How to Price Your Cleaning Services for Maximum Profit
Most cleaning companies undercharge by 20-30%. Learn how to calculate your true costs, set profitable rates, and present pricing that wins clients.
Pricing is the single biggest lever you have for profitability. Yet most cleaning business owners set their prices based on what competitors charge rather than what their business actually needs to be profitable.
The Undercharging Epidemic
Here's a harsh truth: most cleaning companies are undercharging by 20-30%. They're busy, they're booked, but they're barely profitable because they haven't accounted for all their true costs.
Calculate Your True Cost Per Job
Before you can set profitable prices, you need to know what each job actually costs you:
Direct Costs
- Labor: Cleaner wages + payroll taxes + benefits
- Supplies: Cleaning products, equipment wear, replacement costs
- Travel: Fuel, vehicle maintenance, travel time
Indirect Costs (Overhead)
- Software and tools: Scheduling, accounting, communication
- Insurance: General liability, workers' comp, bonding
- Marketing: Website, ads, booking platform
- Admin time: Scheduling, invoicing, client communication
- Equipment: Vacuums, mops, specialized tools
Add up all costs for a month, divide by the number of jobs, and you have your cost per job. Your price must be significantly above this number.
Pricing Models That Work
Per-Hour Pricing
- Simple to calculate
- Works well for one-time or irregular jobs
- Typical range: $35-75 per cleaner per hour
- Downside: punishes efficiency
Flat-Rate Pricing
- Predictable for clients
- Rewards your team for being efficient
- Based on property size, condition, and service type
- Better for recurring clients
Tiered Service Pricing
- Standard Clean: Basic maintenance cleaning
- Deep Clean: Thorough top-to-bottom cleaning
- Move-In/Move-Out: Empty property deep clean
- Specialty: Post-construction, Airbnb turnover
Each tier has a different base rate that reflects the work involved.
The Estimate-to-Job Pipeline
Professional estimates win more clients than ballpark quotes over the phone. Here's the process:
- Assess the property (in-person or via photos)
- Create a detailed estimate with line items for each service
- Send professionally via email or a shareable link
- Follow up within 48 hours
- Convert to a scheduled job with one click when approved
Cleaning business software that handles estimates and converts them directly to scheduled jobs saves you time and looks professional.
When to Raise Prices
Raise your prices annually, or whenever:
- Your costs increase (supplies, fuel, insurance)
- You're consistently booked at 90%+ capacity
- Client retention is above 90% (you have pricing power)
- You're adding premium services or better equipment
Give existing clients 30 days' notice and frame the increase around the value you provide, not the cost increase.
Communicate Value, Not Just Price
Clients don't buy cleaning — they buy free time, a healthy home, and peace of mind.
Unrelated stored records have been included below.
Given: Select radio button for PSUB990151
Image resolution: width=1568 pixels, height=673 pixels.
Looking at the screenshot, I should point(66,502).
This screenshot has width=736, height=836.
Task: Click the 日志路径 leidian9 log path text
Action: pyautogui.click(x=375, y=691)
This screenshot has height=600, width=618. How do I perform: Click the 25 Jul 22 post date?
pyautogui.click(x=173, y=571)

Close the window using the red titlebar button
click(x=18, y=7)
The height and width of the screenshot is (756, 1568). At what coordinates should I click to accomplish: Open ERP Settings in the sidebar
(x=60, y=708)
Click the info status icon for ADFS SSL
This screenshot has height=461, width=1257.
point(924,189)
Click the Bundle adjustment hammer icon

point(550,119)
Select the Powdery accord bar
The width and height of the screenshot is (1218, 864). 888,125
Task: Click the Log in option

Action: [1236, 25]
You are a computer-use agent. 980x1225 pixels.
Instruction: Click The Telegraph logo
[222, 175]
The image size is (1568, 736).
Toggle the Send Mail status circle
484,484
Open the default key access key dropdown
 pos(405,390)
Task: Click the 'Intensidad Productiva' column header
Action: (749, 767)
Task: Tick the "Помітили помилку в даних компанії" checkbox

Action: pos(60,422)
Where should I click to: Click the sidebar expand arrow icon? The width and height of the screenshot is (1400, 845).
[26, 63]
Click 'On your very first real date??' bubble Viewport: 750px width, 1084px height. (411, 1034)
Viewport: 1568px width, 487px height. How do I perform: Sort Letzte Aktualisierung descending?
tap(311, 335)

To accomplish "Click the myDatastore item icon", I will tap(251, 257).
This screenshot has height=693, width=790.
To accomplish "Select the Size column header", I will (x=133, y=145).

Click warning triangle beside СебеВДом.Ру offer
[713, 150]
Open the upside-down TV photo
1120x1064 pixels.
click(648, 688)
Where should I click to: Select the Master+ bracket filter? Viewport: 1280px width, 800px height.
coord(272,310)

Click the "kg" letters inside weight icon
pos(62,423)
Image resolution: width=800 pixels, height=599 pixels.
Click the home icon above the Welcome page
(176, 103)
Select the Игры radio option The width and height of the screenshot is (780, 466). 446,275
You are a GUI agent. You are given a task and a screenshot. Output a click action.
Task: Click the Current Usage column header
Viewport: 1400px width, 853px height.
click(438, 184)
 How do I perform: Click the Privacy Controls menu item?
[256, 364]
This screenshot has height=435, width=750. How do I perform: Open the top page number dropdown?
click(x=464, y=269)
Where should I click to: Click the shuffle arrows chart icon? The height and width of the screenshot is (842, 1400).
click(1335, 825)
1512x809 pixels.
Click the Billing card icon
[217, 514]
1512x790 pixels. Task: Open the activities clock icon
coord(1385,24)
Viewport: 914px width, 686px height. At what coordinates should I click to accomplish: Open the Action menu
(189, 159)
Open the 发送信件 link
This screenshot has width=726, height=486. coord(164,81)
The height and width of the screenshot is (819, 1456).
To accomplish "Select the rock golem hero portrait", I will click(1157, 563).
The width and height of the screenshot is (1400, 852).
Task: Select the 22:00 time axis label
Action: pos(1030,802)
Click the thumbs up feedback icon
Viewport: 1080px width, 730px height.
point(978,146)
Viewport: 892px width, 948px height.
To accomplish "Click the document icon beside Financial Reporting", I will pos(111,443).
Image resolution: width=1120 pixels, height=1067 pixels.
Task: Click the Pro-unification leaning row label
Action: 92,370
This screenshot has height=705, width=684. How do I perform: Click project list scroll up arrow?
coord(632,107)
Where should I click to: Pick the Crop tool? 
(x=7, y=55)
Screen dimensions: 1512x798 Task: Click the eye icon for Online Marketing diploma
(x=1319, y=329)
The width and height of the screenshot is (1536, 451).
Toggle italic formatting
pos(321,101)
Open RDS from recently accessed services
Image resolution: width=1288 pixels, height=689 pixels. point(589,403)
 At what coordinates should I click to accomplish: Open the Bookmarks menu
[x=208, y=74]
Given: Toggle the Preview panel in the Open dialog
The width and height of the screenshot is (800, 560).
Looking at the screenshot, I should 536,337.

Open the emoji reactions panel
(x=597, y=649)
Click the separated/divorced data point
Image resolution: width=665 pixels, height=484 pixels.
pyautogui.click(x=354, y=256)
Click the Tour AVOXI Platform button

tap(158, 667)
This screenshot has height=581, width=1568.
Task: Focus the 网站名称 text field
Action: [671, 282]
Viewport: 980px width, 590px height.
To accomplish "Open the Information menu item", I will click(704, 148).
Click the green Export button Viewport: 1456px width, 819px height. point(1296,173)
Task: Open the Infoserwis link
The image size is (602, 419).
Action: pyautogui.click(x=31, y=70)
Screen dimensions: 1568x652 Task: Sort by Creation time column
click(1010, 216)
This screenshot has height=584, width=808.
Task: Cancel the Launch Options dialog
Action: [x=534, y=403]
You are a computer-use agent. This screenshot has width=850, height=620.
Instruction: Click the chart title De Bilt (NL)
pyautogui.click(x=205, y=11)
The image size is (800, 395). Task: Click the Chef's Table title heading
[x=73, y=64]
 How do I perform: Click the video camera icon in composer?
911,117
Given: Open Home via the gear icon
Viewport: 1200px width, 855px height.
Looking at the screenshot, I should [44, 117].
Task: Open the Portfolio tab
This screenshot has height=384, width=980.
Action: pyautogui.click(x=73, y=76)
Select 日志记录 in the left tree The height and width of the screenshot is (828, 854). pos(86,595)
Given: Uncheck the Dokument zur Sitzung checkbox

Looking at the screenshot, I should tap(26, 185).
Your pricing should reflect and communicate this value:
- Highlight what's included in each service
- Show before-and-after results
- Emphasize reliability and consistency
- Feature client reviews and satisfaction rates
Track Profitability Per Client
Not all clients are equally profitable. Use your business management software to track:
- Revenue per client per month
- Cost to service each property
- Time spent per job vs. quoted time
- Additional services requested
This data helps you identify your most and least profitable clients so you can make smart decisions about pricing and capacity.